*** Data records
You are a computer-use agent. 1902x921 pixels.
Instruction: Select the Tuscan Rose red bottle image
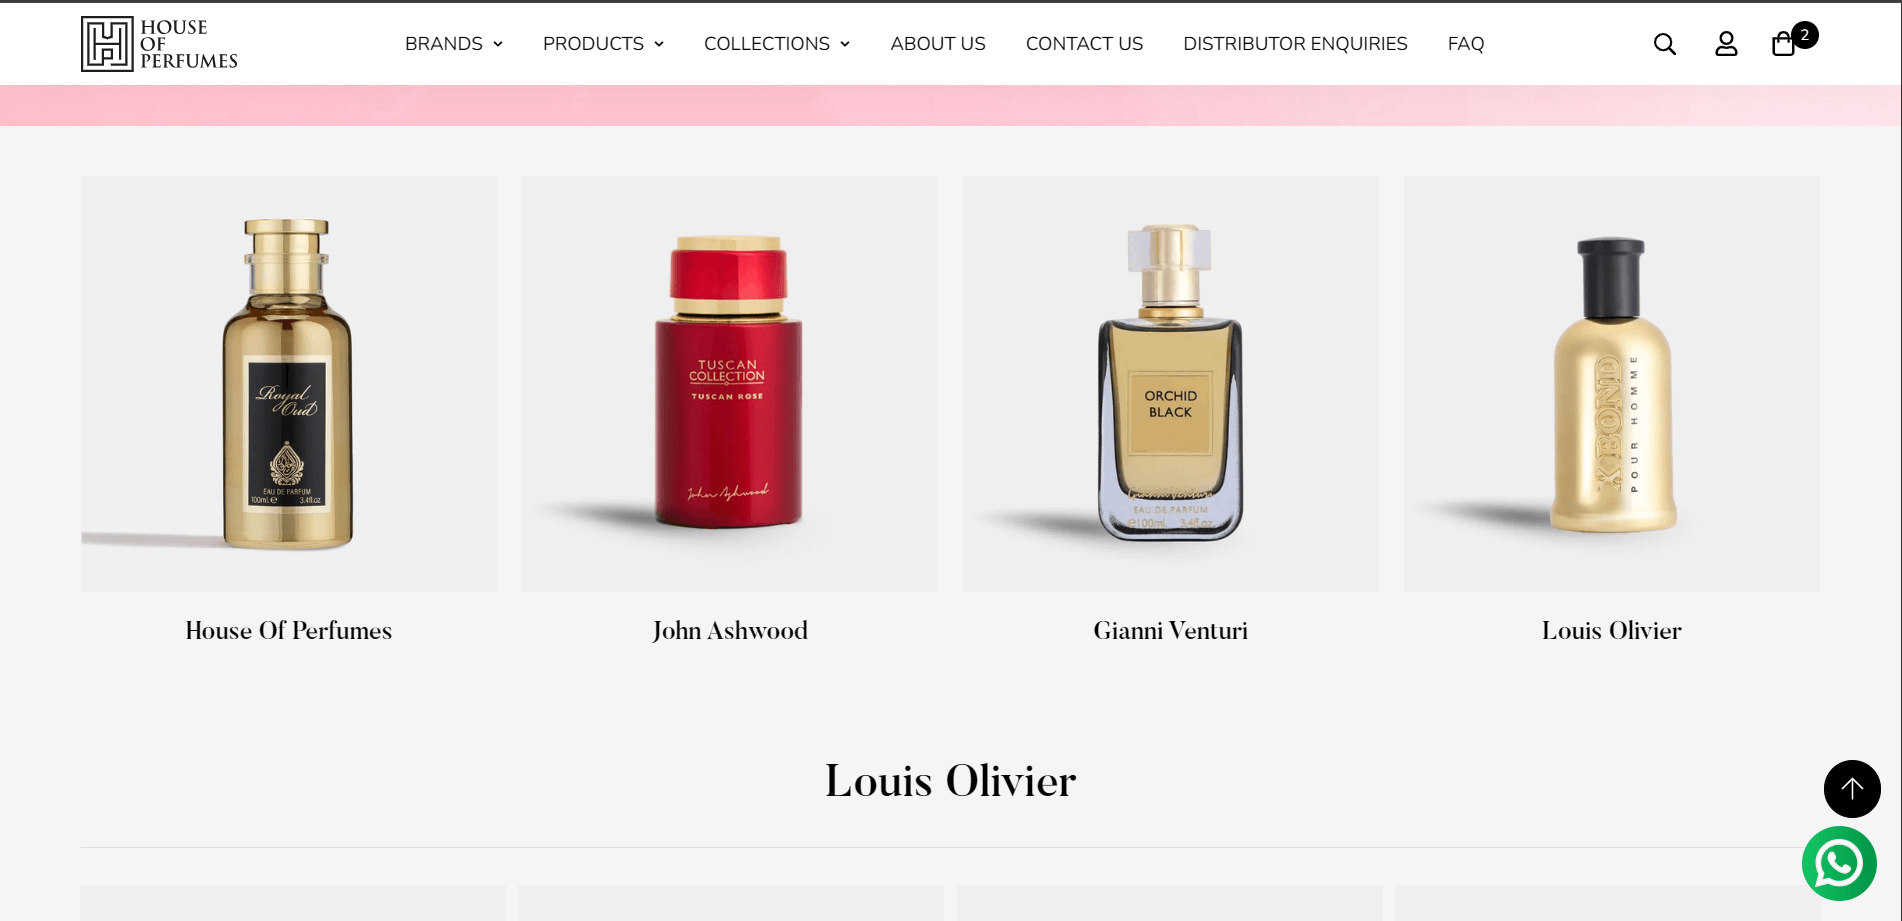[730, 384]
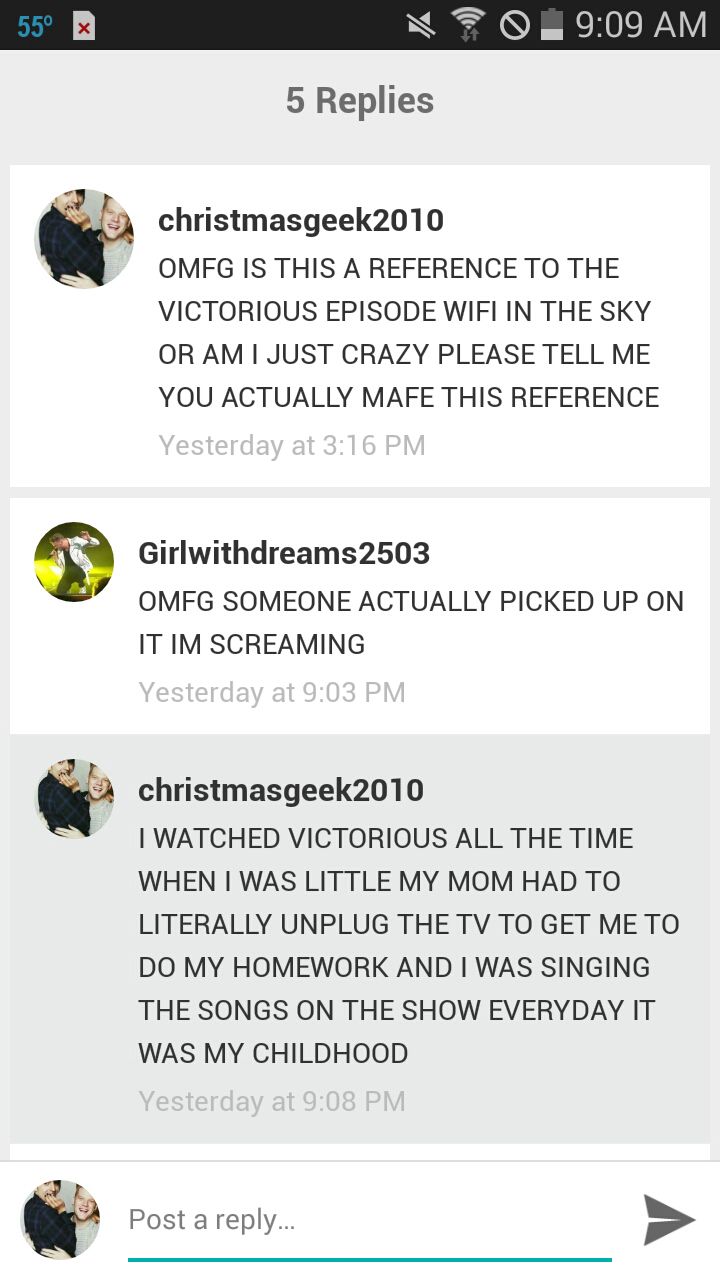The image size is (720, 1280).
Task: Tap christmasgeek2010 username in highlighted reply
Action: (x=281, y=790)
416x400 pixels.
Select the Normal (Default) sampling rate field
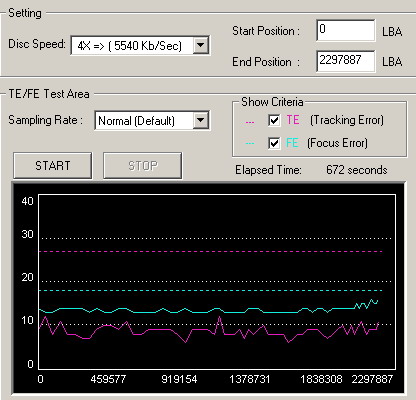click(x=152, y=120)
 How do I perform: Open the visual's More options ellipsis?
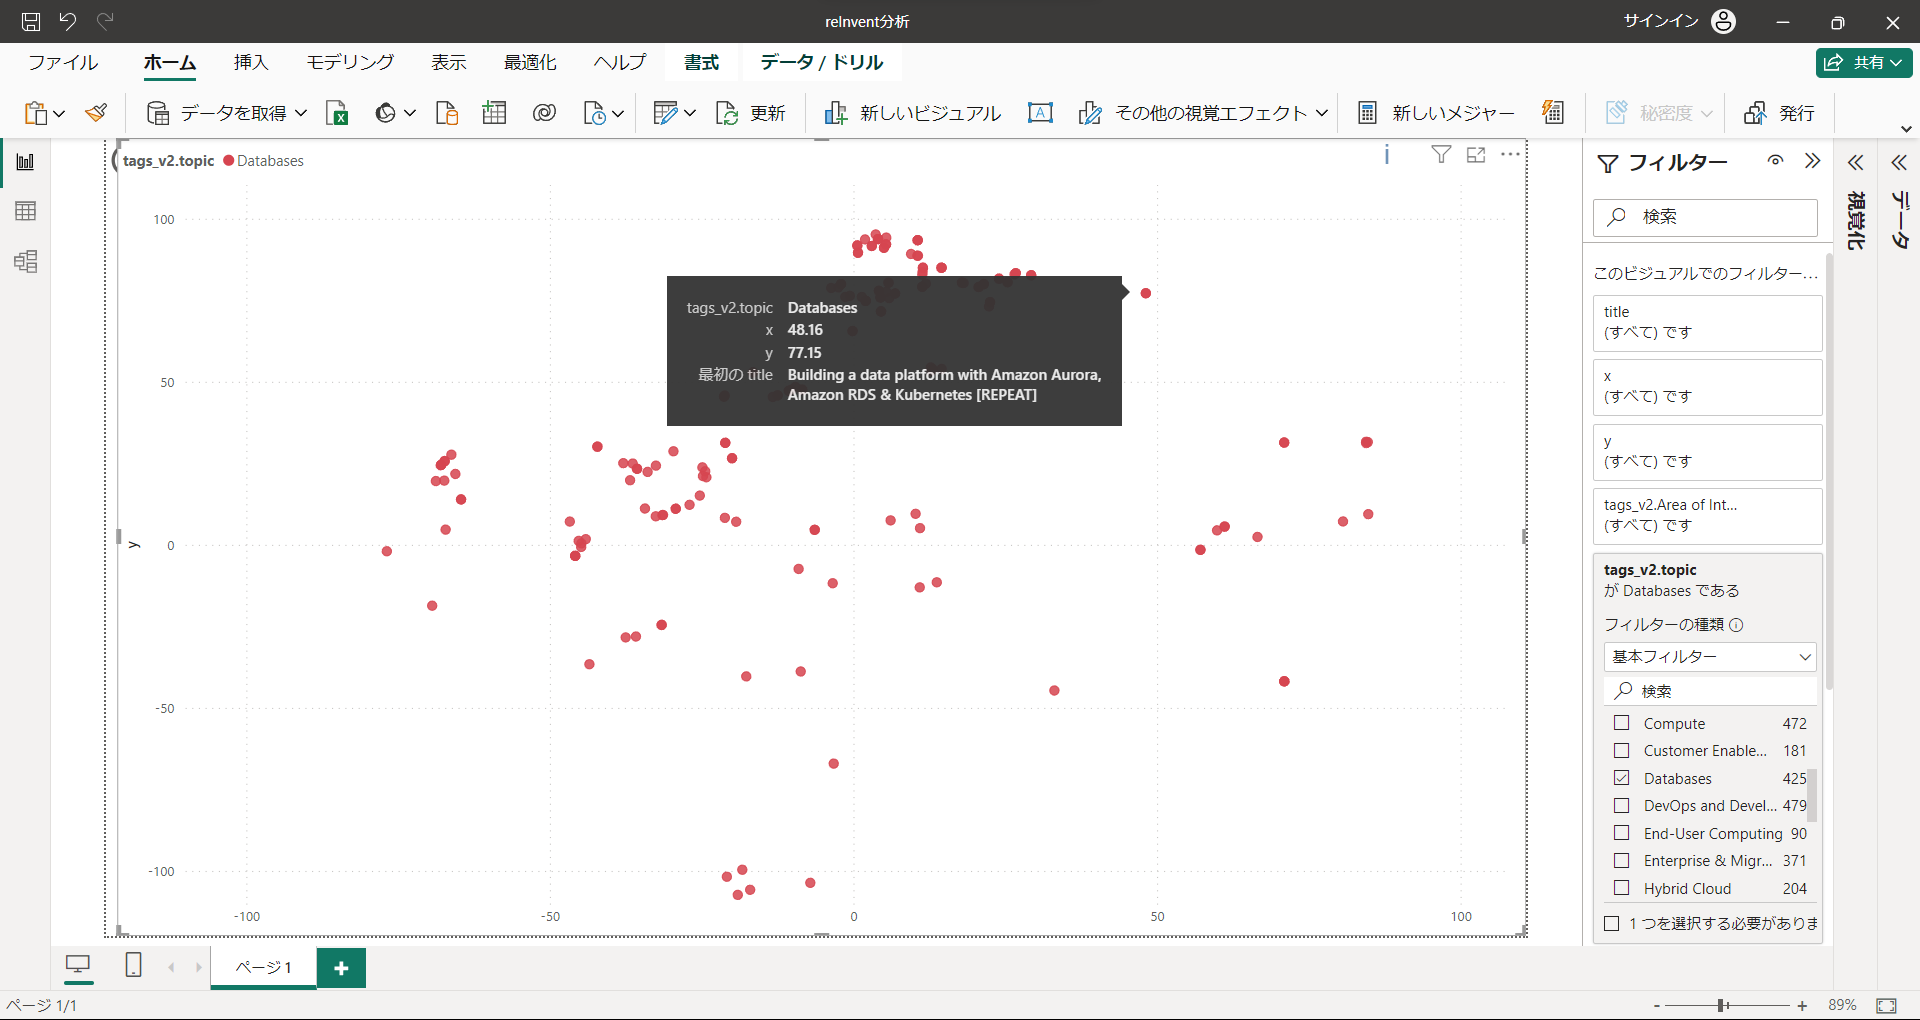pos(1510,155)
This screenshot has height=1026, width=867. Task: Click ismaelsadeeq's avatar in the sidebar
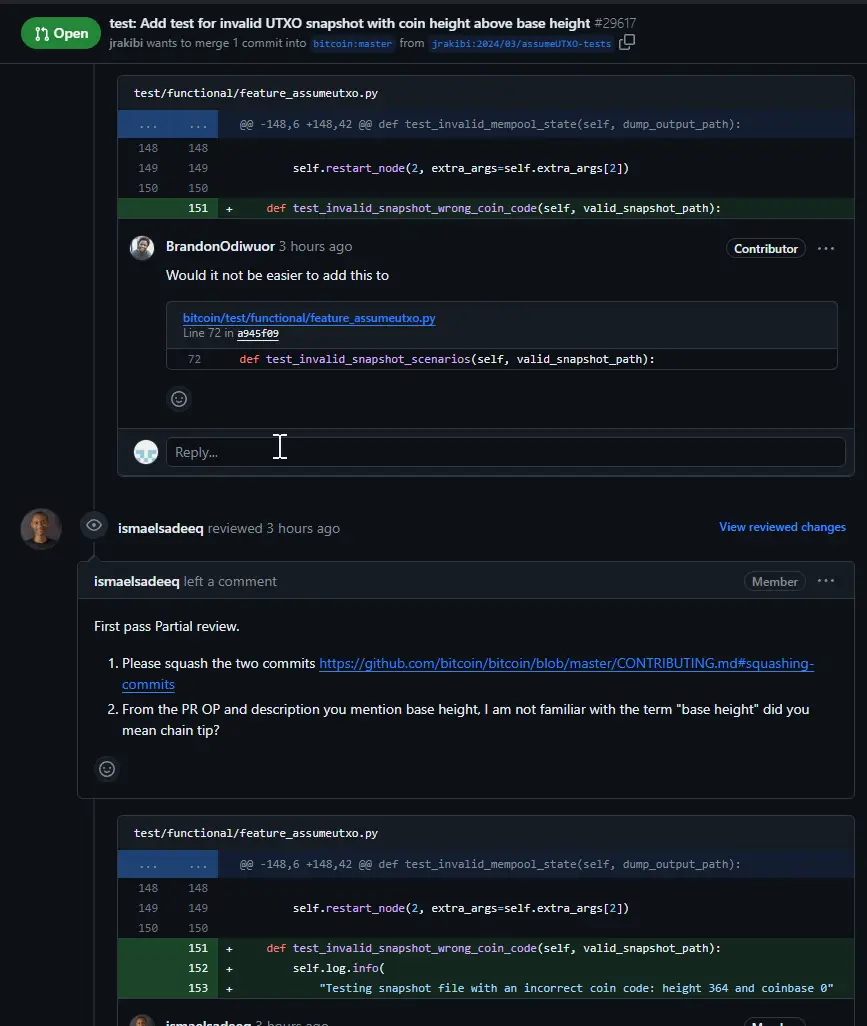tap(40, 528)
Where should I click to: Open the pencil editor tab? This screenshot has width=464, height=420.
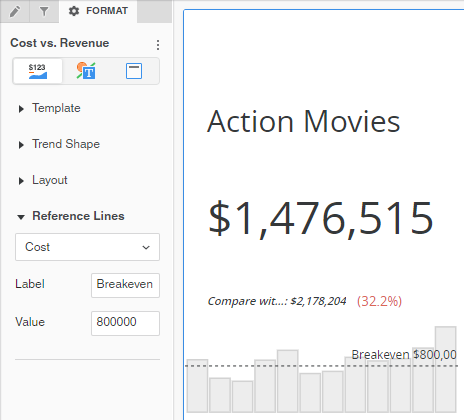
******
## Exercise details
Where in the entries does the word "pixels" occur? Copy out each line that has it.

## Output for this exercise
You are a computer-use agent. 1902x921 pixels.
416x400 pixels.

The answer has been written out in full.